### [WHAT YOU NEED TO DO]
Go through the entries, filter for the word "page", and copy every line that has it.

^^^^^^^^

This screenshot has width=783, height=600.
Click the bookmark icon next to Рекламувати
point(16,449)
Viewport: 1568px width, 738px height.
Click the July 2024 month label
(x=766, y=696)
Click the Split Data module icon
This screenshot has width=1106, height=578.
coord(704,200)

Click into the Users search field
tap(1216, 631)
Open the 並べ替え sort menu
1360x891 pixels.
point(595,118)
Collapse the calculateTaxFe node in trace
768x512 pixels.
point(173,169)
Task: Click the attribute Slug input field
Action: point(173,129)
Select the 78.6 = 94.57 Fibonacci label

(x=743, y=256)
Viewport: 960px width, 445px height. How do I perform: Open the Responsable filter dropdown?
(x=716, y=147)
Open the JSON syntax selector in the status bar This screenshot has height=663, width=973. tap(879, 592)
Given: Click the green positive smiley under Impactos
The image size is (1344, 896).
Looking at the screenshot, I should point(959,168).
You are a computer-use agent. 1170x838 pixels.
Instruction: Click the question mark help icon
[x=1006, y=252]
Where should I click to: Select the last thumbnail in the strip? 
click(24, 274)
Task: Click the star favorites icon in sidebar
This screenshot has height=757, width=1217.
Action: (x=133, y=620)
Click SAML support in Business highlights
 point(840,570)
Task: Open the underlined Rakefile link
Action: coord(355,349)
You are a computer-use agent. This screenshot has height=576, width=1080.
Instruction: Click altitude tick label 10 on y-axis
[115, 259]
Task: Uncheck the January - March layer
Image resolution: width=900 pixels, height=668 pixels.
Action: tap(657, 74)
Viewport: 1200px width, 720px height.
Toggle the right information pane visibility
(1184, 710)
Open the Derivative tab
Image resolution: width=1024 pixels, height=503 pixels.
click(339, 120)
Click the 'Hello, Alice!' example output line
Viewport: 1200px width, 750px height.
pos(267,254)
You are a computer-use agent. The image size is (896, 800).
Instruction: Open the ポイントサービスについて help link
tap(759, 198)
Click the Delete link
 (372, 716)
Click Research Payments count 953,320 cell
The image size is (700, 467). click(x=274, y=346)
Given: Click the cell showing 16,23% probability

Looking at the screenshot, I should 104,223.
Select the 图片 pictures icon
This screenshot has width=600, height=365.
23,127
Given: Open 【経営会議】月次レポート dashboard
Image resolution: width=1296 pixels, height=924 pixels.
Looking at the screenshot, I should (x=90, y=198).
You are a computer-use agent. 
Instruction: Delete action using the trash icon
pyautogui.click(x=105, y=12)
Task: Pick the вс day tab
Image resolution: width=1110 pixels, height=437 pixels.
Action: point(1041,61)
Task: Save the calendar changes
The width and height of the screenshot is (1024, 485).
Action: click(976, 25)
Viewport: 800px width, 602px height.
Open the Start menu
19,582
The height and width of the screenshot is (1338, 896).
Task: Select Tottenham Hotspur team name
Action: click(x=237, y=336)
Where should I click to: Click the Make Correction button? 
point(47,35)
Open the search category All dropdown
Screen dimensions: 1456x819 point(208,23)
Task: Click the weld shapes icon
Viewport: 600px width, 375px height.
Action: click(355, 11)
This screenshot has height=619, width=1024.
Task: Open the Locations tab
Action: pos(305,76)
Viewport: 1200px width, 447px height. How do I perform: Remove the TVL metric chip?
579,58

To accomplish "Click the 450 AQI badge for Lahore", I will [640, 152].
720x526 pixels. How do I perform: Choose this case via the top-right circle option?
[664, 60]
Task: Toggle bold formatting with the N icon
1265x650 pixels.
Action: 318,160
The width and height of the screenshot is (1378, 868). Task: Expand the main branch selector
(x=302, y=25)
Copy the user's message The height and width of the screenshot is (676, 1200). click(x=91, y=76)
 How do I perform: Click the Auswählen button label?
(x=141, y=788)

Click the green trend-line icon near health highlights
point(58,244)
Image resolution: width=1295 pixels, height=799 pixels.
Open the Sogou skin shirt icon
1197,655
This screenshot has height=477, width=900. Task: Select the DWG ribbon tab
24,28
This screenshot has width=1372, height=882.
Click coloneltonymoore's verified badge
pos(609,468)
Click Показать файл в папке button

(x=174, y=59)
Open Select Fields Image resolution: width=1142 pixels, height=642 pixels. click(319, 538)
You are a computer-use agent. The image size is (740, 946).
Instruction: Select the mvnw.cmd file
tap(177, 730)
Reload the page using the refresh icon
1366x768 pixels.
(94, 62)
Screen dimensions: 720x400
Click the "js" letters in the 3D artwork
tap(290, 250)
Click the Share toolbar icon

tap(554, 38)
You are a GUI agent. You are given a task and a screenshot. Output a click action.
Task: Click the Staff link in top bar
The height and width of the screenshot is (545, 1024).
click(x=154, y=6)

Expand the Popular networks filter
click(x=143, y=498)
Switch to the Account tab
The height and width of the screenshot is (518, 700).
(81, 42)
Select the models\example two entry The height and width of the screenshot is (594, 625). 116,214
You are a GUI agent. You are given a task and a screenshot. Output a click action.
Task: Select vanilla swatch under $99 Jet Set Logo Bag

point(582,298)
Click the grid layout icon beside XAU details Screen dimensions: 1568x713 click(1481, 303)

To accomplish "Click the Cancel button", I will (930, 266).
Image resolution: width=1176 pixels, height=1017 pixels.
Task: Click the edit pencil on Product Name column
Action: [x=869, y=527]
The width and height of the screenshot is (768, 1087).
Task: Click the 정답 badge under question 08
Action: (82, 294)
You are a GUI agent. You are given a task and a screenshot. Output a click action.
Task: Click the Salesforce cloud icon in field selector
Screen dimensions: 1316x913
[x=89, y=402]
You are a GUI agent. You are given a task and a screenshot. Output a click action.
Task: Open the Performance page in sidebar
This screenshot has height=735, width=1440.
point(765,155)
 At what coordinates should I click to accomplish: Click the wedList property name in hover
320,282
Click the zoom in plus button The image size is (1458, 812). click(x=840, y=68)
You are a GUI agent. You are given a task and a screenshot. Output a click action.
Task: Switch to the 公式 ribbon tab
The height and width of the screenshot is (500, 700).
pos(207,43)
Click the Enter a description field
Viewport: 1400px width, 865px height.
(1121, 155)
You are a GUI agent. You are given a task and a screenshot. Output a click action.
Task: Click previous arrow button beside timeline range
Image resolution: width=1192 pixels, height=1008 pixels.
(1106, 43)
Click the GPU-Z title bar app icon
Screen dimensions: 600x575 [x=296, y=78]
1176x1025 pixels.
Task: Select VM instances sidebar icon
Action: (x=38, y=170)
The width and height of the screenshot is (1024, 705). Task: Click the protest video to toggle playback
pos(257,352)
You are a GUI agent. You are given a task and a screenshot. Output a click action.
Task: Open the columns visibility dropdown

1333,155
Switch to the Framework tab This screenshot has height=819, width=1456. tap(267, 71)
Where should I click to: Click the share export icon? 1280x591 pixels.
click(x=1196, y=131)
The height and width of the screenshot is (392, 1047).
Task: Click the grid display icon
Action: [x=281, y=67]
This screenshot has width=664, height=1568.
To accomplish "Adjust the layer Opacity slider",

^^^^^^^^

### [EXERCISE ANSWER]
Reload the page using the refresh icon
Task: Open the Performance page in sidebar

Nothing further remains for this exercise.